Mon, 27 Apr 1998

The law and the judiciary

The new government regulation on bankruptcy, issued in place of a 1905 law on insolvency, affords better protection to both creditors and debtors. Its issuance, circumventing the House of Representatives, which has the constitutional right to enact and repeal laws, reflects the urgency of the matter.

Essentially, this new simple and more efficient regulation on bankruptcy can unravel part of the complex economic crisis. The question of the US$68 billion offshore debts owed by the country's conglomerates is widely acknowledged as a major stumbling block to any move toward an economic recovery. With the new government regulation, creditors can now petition a court to declare debtors bankrupt and, with the help of the court, recover their money by the confiscation or sale of debtors' assets. So far, many debtors have taken a laid back attitude, knowing that creditors would not take the legal channels to try to recover their money.

The new regulation was signed by President Soeharto on April 22, and will come into force three months thereafter. This will allow the government to make all the necessary preparations, including the establishment of commercial courts that will deal with bankruptcy cases, and, more importantly, preparing judges who will hear and rule on these cases. Then there is also the question of preparing independent and qualified receivers to help execute the courts' rulings on bankruptcy cases.

What stands out most in the new regulation is the simplicity of the condition for a court to issue a bankruptcy ruling. The regulation states that a debtor which owes to more than two creditors can be declared bankrupt by a court if he defaults on one of the creditors.

The regulation allows a court to order the confiscation of debtors' assets, pending a hearing on their bankruptcy, and to annul transactions, transfers of assets or grants by debtors carried out in the 12 months before bankruptcy is declared. This way, creditors' interests are protected from the possibility of debtors shifting their assets before being declared bankrupt.

Creditors will not necessarily have their day in court all the time. The rule protects debtors against arbitrary petition for bankruptcy from creditors. Not all debtors who default on their loans are insolvent. Some may experience temporary financial dislocations. They should be given reprieve. The regulation says a debtor can ask a court that he be allowed to defer repaying loans, provided that he furnishes a proposal for a settlement.

This new regulation, or a virtual-law, protects all sides. The new regulation promises simple and swift justice. A law, however, is only as good as the judge who applies it. Here in lies the key to the success, or failure, of the new regulation.

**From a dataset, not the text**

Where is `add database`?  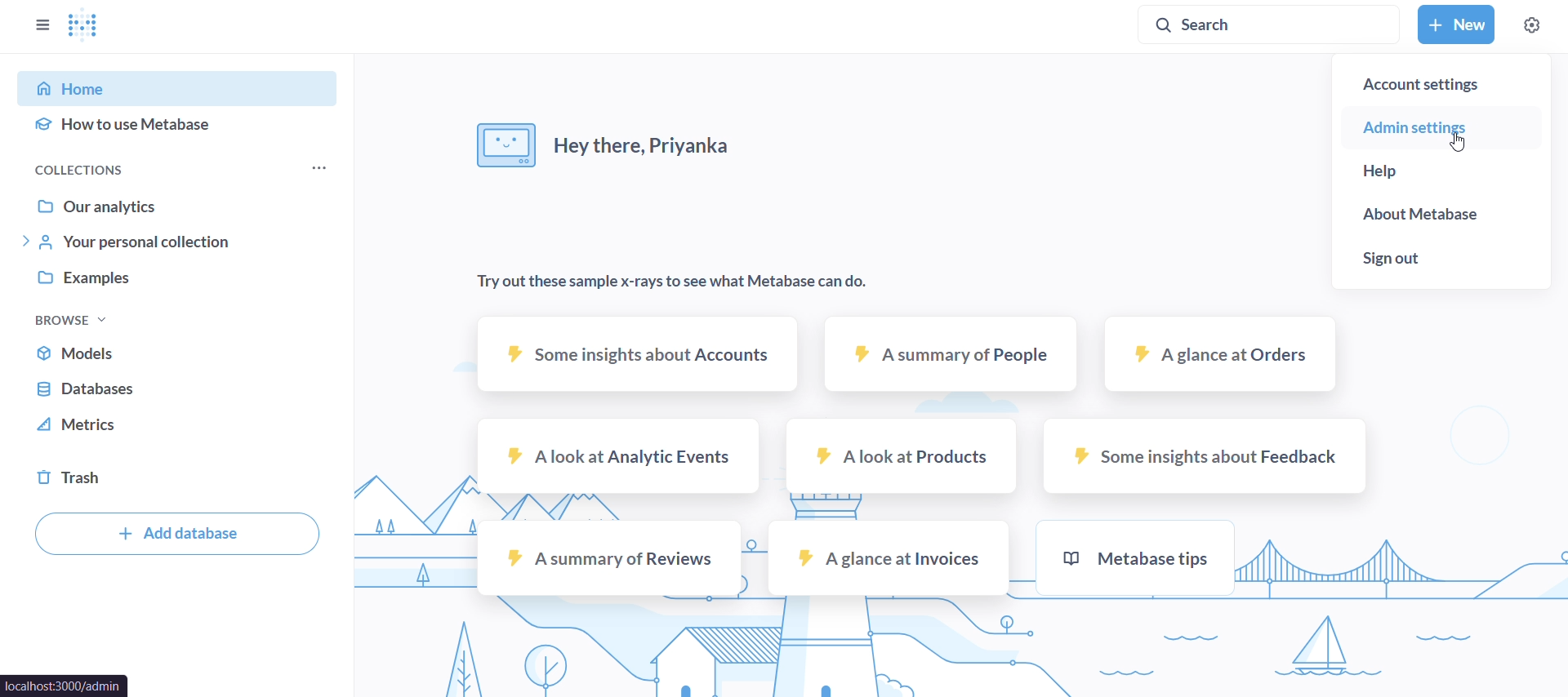 add database is located at coordinates (176, 534).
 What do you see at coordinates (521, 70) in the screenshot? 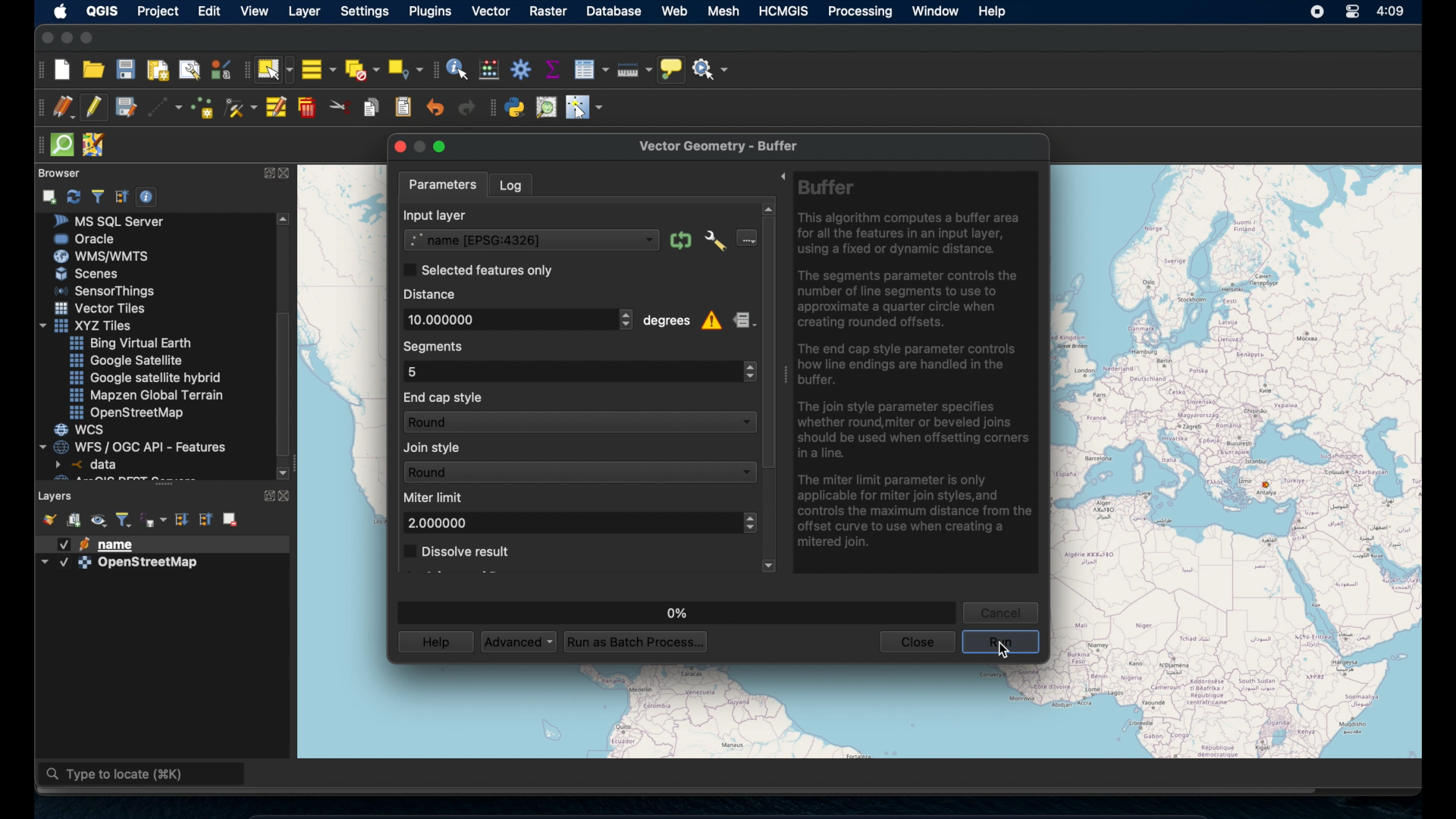
I see `toolbox` at bounding box center [521, 70].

Unfortunately, skepticism abounds about our courts of law, and about our judges. Some of the accusations of corruption, collusion and nepotism echoed during recent student demonstrations were targeted at the judiciary as well as the executive branch. Allegations of a court "mafia" may never be proven but the fact that they have persisted for so many years can't be good for the court's image.

There is, however, every reason to be optimistic, especially from encouraging statements by the new Justice Minister Muladi. He has not only made many promises to clean up the judiciary system, but has also gotten down to carry out many of these promises to order the courts to put their house in order.

Given the intention and urgency behind the new regulation on bankruptcy, there is no reason for the House of Representatives to feel that it has been snubbed. The biggest service that the House can give to the country, in fact, is not only to support the new regulation but also to back the minister of justice in fighting corruption in our courts. Muladi will undoubtedly face strong resistance from those within the court system, and he will need the support of everyone to return the function of the courts of law as a bastion of justice.